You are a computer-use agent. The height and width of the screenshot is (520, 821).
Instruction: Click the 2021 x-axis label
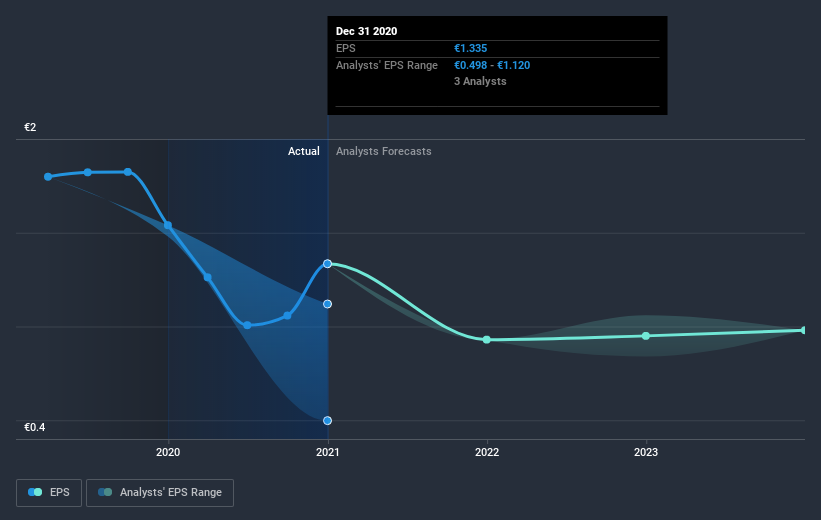(327, 452)
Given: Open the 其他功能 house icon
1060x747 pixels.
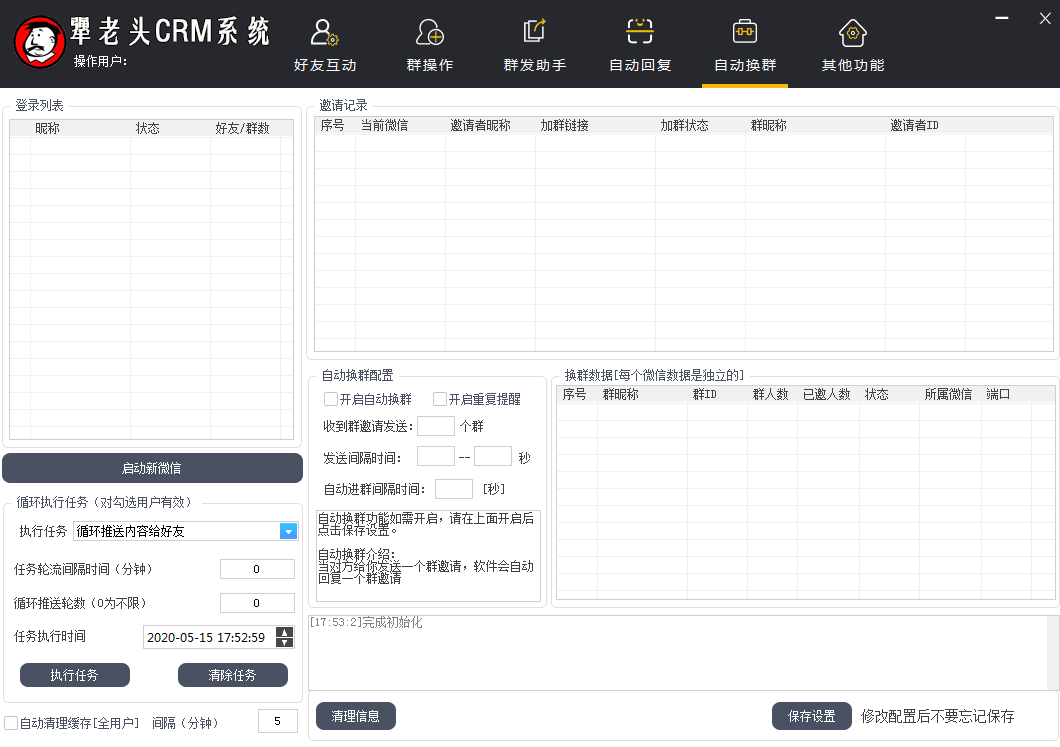Looking at the screenshot, I should point(852,33).
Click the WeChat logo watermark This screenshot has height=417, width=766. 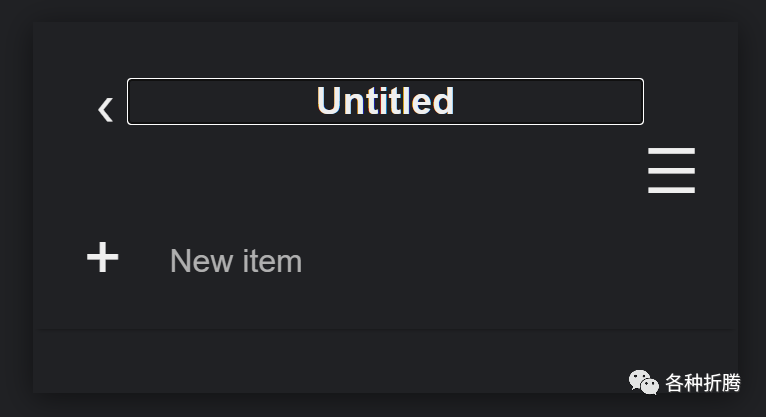point(643,382)
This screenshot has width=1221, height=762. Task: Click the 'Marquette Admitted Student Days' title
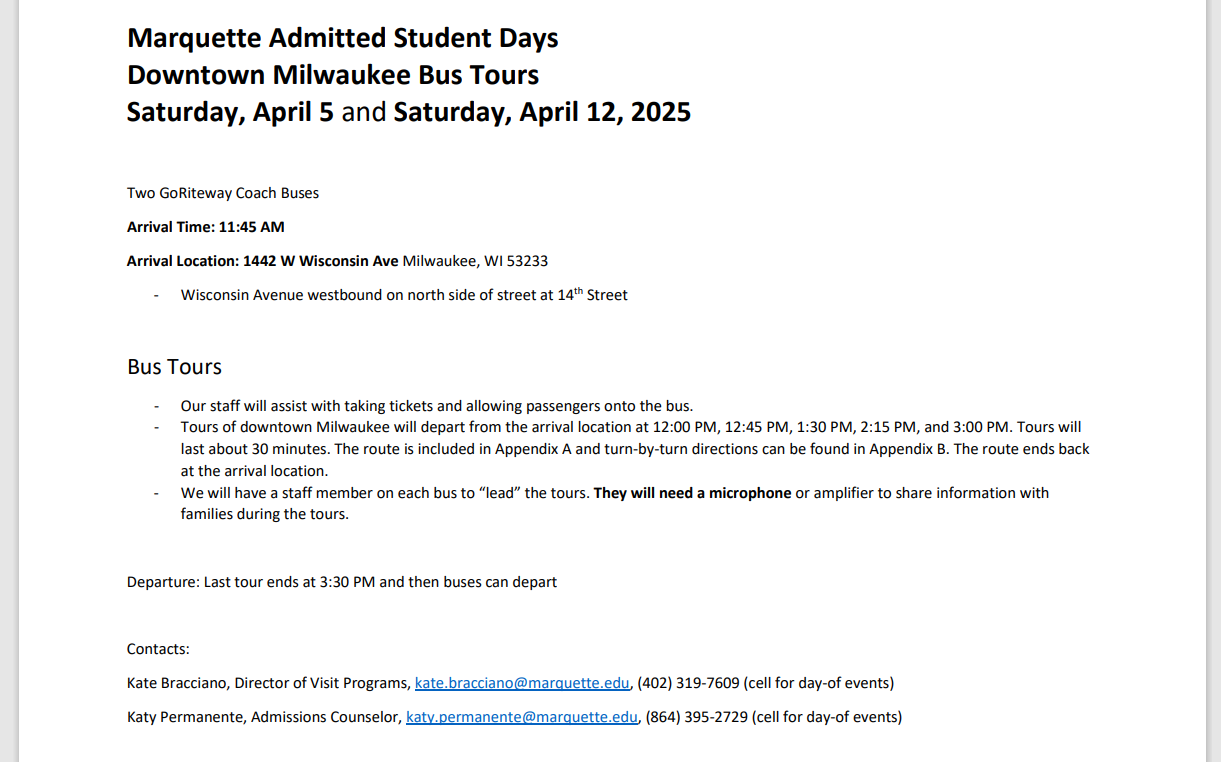(x=342, y=38)
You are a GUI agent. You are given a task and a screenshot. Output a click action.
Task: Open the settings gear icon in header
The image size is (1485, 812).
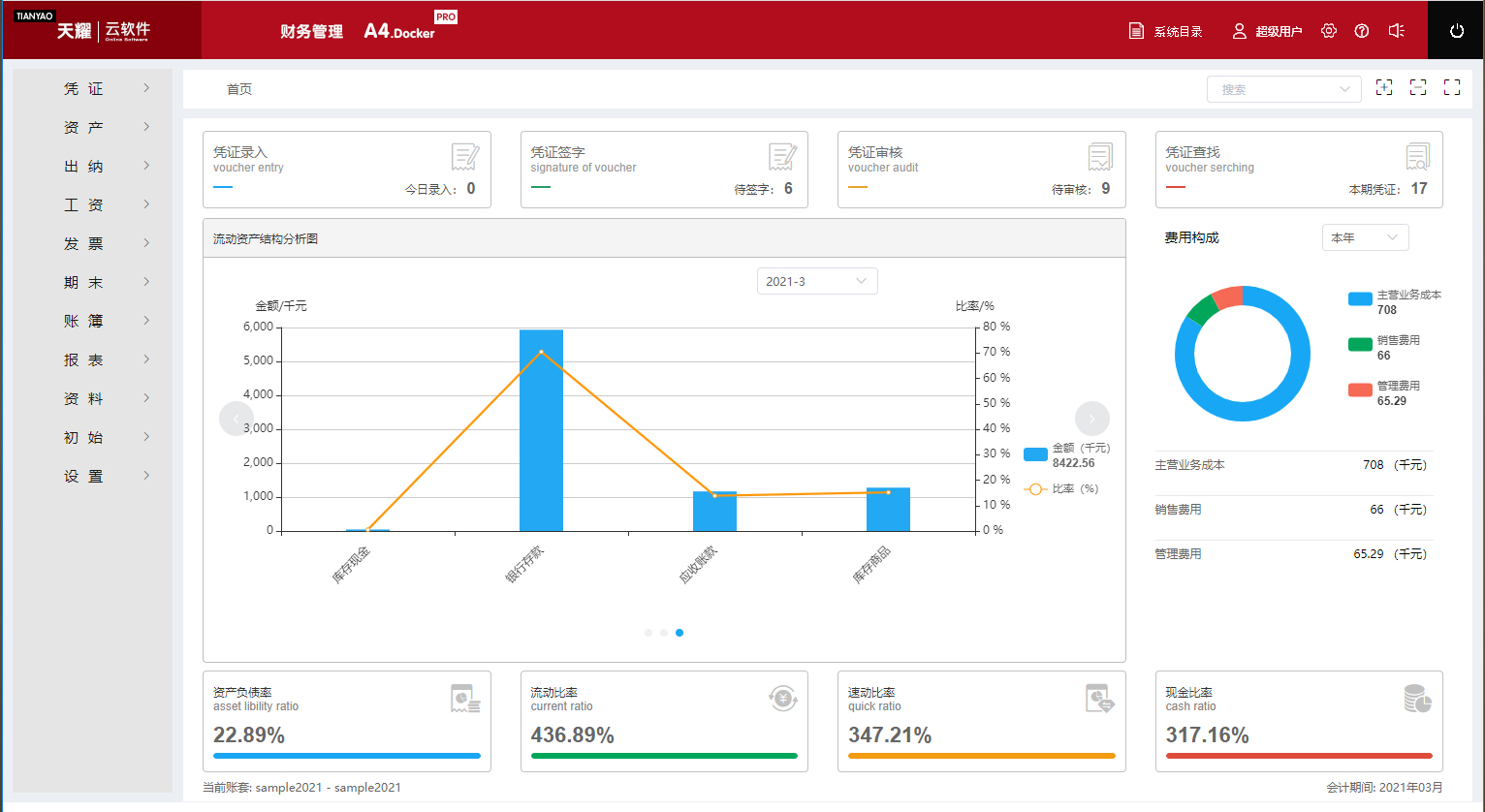pos(1329,31)
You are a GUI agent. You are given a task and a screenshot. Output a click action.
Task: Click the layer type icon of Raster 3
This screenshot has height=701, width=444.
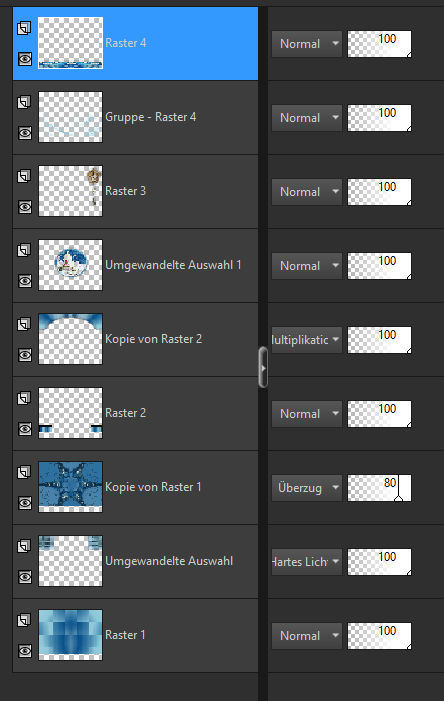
..........
Your answer must be only the lines from the one that holds "Task: Click the layer type icon of Raster 3" to the end of the listing, each restated word for word, with both ends kept and pictures left out.

■ **SOLUTION**:
Task: Click the layer type icon of Raster 3
This screenshot has height=701, width=444.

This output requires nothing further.